Steven Smith states in his blog post [8] that Continuous Delivery in an organisation requires radical organisational changes and is therefore difficult to introduce to a company. I disagree with that partly because it depends on the type of the specific company. If a company uses old fashioned waterfall-like development methods, Smith is right with that point. However, when concerning an agile developing software company, Continuous Delivery is nothing more than more automated testing. It does not require people changing their habits in this case, as the developers are used to Continuous Testing methods. The only additional work is to maintain deployment scripts and to write deployment specific tests.

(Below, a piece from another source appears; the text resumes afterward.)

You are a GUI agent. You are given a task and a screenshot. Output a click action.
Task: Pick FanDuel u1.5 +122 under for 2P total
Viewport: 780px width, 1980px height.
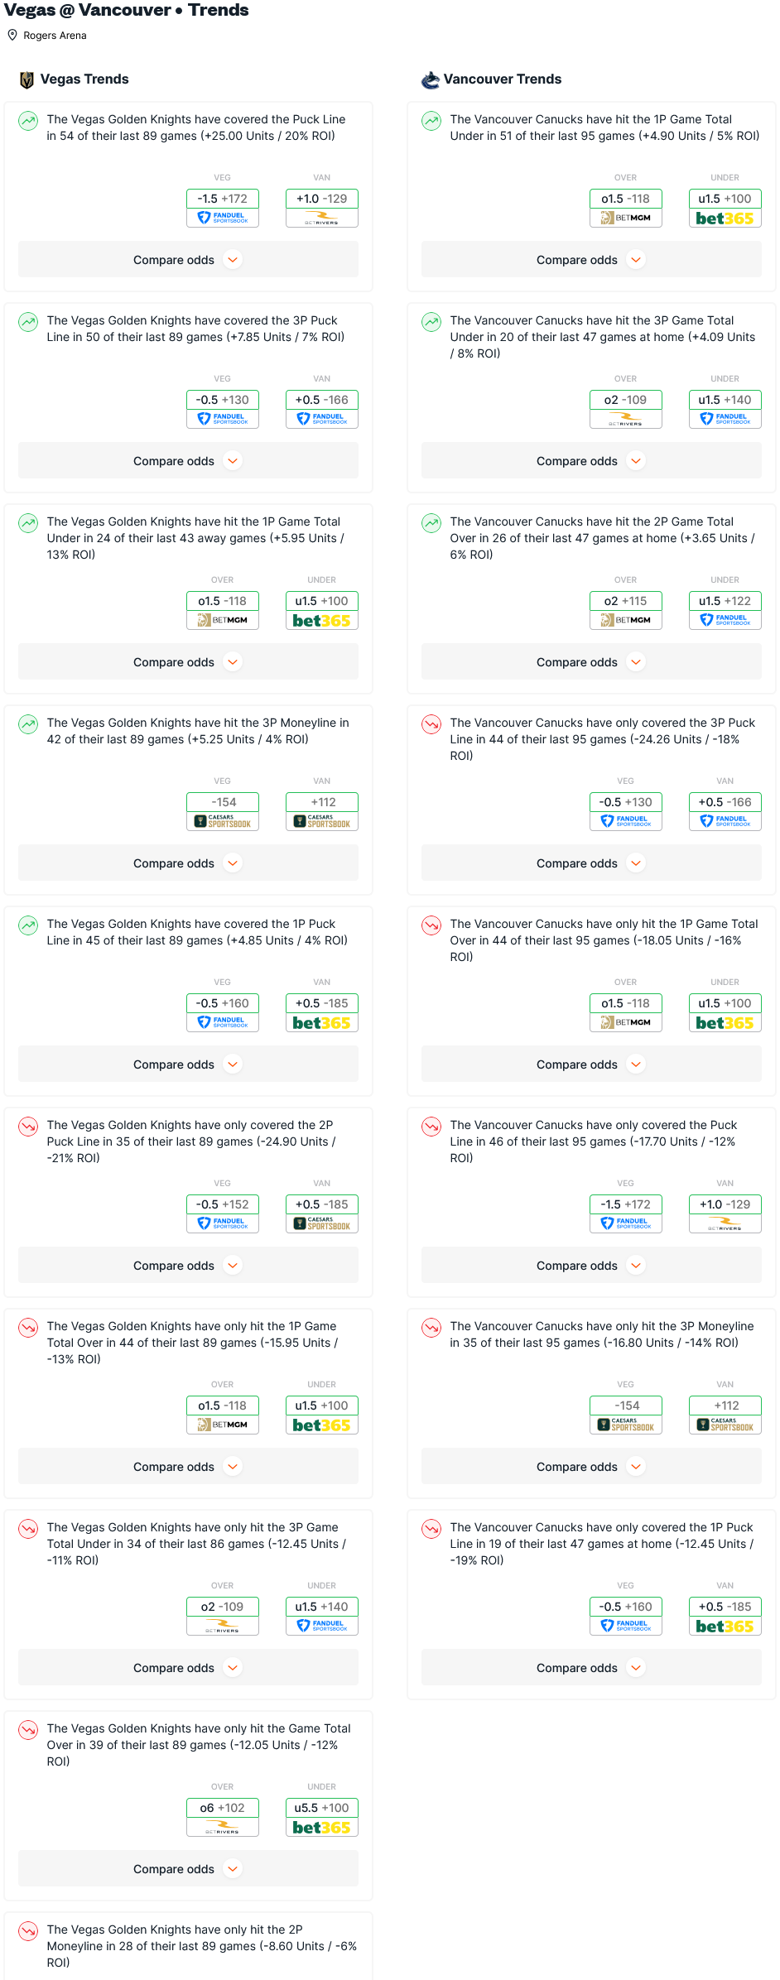[725, 610]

Configuration Management Systems and Scripting

In order to perform deployment tests, scripts are needed for the automation. These scripts can be written in any scripting language, for example in Bash (shell-scripts). However, there are more sophisticated approaches using so-called Configuration Management Systems such as Puppet[9] or Chef[10]. According to Adam Jacob’s contribution to the book “Web Operations”, section “Infrastructure as Code”[11], the use of a Configuration Management System’s scripting language leads to the following advantages:

Firstly, such deployment scripts are declarative. That means that the programmer only describes what the system should look like after executing the script, without the need of describing how it should be done in detail. Secondly, the scripts are idempotent, so they only apply the modifications to the system that are necessary. Furthermore, executions of the same script on the same host always lead to the same state, regardless how often a script is executed. [11]

For these reasons, Configuration Management System’s scripting opportunities are superior to bash scripting. Furthermore, they provide a better readability, maintainability and a lower complexity of the scripts compared to similar Bash-scripts.

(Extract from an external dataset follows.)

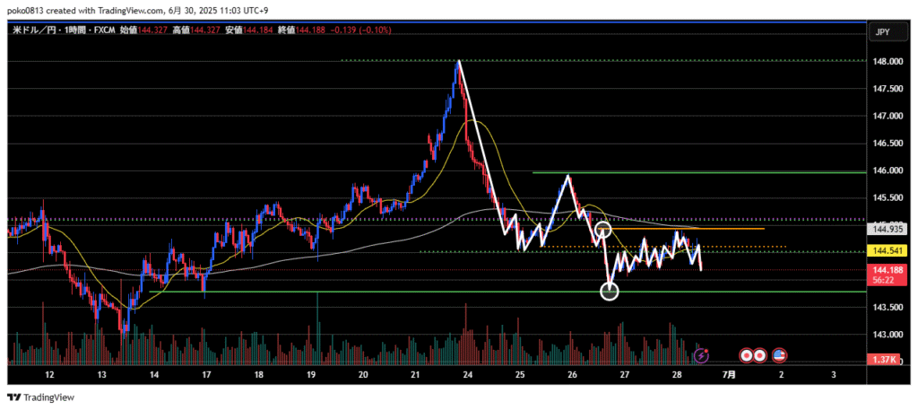Click the 24 date label on time axis
The image size is (918, 410).
[x=468, y=374]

According to my software business experience, it is easy to implement Continuous Delivery step by step into an agile thinking company. The main things to focus on are the following: Firstly, such an implementation should be fully automated and integrated with the version control system. Secondly, a Configuration Management System is highly recommendable because of easier deployment scripting. Furthermore, such scripts provide better maintainability, which saves resources.

The goals achieved by the implementation of Continuous Delivery are twofold: Firstly, the release process is optimised, leading to the possibility to release almost automatically. Secondly, developers get immediate feedback when the source code does not work in a production-like environment.

In conclusion, Continuous Delivery thereby leads to crucially better software and can be introduced into an agile operating company without much effort.


[1] J. Humble and D. Farley, Continuous Delivery: Reliable Software Releases through Build, Test, and Deployment Automation, Pearson Education, 2010.
[2] C. Caum, “Continuous Delivery Vs. Continuous Deployment: What’s the Diff?,” 2013. [Online]. Available: [Accessed 2/2/2014].
[3] J. Humble and J. Molesky, “Why Enterprises Must Adopt Devops to Enable Continuous Delivery,” Cutter IT Journal, vol. 24, no. 8, p. 6, 2011.
[4] M. Hüttermann, DevOps for Developers, Apress, 2012.
[5] M. Fowler, “Continuous Delivery,” 2013. [Online]. Available: [Accessed 2/2/2014].
[6] “Jenkins CI,” 2014. [Online]. Available: [Accessed 2/2/2014].
[7] “Continuous Delivery Part 2: Implementing a Deployment Pipeline with Jenkins « Agitech Limited,” 2013. [Online]. Available: [Accessed 2/2/2014].
[8] S. Smith, “Always Agile · Build Continuous Delivery In,” 2013. [Online]. Available: [Accessed 3/2/2014].
[9] “What is Puppet? | Puppet Labs,” 2014. [Online]. Available: [Accessed 2/2/2014].
[10] “Chef,” 2014. [Online]. Available: [Accessed 2/2/2014].
[11] A. Jacob, “Infrastructure as Code,” in Web Operations: Keeping the Data On Time, O’Reilly Media, 2010.